Zoologie Reptil mit Rückspiegel

Diese Wasserschlange spürt es, wenn sich Feinde von hinten annähern: Die Haut an ihrem Körperende kann wahrnehmen, wenn sich die Einstrahlung des Lichts verändert.

Von Sebastian Herrmann

Wer sich in räuberischer Absicht einer Seeschlange nähern will, sollte von hinten heranschwimmen. Schließlich können sich viele Spezies wehren, indem sie ihr Gift einsetzen. Allerdings hat die Evolution dafür gesorgt, dass sich manche dieser Tiere auch auf Überfälle aus ihrem Rückraum eingestellt haben: Die Haut am abgeflachten Ende der Aipysurus laevis reagiert sensibel auf Licht und kann auf diese Weise wahrnehmen, wenn sich ein Feind von hinten annähert. Das berichten Wissenschaftler um Jenna Crowe-Riddell von der australischen University of Adelaide im Fachjournal Molecular Ecology.

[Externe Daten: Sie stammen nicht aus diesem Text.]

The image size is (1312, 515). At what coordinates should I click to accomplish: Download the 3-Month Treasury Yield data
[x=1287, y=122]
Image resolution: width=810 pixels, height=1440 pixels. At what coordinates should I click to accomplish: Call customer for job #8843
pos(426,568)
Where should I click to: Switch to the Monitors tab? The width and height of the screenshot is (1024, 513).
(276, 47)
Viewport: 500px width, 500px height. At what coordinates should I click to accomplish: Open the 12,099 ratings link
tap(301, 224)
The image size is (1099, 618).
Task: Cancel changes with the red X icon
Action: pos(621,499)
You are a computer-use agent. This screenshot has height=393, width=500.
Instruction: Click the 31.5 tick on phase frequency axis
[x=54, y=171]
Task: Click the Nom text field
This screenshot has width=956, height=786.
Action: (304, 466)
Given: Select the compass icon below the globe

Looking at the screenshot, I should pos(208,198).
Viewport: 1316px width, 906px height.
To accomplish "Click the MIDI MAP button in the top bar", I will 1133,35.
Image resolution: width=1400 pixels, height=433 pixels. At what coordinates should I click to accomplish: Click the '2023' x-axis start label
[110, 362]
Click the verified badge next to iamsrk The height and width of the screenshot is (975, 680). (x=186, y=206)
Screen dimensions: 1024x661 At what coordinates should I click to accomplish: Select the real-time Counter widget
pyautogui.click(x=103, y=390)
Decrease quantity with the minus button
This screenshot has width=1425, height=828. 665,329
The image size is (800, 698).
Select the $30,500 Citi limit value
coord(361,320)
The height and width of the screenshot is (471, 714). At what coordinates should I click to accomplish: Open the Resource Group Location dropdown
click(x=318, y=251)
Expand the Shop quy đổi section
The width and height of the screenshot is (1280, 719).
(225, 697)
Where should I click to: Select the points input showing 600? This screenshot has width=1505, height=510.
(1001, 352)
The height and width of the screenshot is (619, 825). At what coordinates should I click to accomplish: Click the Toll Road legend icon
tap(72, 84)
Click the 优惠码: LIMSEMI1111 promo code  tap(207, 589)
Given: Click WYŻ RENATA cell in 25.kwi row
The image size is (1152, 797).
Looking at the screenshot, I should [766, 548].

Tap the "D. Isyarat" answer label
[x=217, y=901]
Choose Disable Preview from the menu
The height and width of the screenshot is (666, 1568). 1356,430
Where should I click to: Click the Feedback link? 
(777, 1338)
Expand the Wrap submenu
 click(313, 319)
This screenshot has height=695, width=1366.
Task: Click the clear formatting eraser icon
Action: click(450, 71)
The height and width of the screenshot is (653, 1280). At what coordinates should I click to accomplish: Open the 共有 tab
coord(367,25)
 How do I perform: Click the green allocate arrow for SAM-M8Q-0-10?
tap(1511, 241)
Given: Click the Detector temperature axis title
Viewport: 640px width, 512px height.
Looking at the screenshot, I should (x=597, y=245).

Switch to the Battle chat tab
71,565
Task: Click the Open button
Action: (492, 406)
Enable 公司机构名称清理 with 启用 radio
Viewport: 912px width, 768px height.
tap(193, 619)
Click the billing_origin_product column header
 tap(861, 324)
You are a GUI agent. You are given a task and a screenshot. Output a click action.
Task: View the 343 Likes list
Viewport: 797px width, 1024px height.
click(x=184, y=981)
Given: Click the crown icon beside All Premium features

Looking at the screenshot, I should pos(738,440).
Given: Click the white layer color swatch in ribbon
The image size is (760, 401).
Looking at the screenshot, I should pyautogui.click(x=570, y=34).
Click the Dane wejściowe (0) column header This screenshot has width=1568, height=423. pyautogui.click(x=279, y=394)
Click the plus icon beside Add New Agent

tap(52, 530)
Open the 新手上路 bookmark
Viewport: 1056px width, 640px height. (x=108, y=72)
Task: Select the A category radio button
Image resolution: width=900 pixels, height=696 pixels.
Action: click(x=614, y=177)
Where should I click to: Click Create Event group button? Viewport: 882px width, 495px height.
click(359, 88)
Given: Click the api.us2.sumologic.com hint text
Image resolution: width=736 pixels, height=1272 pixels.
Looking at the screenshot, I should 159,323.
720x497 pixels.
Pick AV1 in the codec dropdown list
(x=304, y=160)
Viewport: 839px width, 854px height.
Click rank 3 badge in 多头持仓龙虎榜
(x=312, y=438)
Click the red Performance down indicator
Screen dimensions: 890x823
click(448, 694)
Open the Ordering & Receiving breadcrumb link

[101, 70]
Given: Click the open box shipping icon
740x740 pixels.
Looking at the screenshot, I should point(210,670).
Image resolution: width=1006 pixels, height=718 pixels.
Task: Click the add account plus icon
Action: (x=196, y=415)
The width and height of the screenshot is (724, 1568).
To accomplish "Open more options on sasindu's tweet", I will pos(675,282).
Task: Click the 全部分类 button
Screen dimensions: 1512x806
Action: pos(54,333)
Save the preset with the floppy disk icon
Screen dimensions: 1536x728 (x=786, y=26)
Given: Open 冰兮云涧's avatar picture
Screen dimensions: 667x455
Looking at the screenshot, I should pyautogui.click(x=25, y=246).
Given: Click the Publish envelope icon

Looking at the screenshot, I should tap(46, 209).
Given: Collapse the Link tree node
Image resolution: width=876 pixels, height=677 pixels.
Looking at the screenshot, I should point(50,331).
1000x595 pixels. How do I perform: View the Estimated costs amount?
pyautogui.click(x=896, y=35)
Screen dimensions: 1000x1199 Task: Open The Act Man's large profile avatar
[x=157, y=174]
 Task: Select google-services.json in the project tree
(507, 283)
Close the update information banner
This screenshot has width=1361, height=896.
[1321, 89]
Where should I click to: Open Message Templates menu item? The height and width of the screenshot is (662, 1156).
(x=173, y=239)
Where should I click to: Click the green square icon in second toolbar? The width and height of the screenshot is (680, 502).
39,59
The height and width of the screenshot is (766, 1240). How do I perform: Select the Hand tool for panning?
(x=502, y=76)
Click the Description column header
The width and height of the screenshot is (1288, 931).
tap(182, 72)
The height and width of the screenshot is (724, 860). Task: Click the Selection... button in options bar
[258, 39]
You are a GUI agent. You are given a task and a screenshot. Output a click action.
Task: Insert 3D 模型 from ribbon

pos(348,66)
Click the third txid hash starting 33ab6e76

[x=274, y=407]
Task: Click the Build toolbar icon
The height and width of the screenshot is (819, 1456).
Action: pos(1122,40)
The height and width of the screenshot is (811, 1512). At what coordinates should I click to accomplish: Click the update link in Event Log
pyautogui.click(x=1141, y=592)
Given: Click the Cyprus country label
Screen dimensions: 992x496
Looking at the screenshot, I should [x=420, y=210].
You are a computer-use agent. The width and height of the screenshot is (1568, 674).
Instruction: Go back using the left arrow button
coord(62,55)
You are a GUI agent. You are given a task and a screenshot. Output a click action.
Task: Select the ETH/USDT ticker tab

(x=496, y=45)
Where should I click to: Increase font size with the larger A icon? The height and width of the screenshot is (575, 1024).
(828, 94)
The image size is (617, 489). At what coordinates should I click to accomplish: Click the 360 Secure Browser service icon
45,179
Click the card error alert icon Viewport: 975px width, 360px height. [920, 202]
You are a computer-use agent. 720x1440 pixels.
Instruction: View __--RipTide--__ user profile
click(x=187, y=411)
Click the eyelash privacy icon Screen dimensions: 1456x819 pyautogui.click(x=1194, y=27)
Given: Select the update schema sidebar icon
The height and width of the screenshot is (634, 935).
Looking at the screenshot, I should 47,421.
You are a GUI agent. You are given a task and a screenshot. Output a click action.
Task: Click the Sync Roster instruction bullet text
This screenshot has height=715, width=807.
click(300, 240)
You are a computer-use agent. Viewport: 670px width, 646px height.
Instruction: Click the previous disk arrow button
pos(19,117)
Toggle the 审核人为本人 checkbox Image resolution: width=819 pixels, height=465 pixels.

Die Oliven-Seeschlange - ihr Körper ist grün-braun gefärbt - lebt im Ozean um Australien. Tagsüber verbergen sich die Tiere unter Korallen oder Felsvorsprüngen. Weil die Schlangen aber einen sehr langen Körper haben, ist es erstens schwer, den ganzen Leib zu verstecken, und zweitens, ihn vom Kopf aus ganz im Blick zu haben. Die Haut am Schlangenende verfügt daher über Rezeptoren, die Lichtveränderungen wahrnehmen. Wenn also ein hungriger Hai heranschwimmt, spürt Aipysurus laevis die Veränderung der Lichtverhältnisse und kann ihren Schwanz in Sicherheit bringen - es ist, als verfügte das Tier über einen eingebauten Rückspiegel.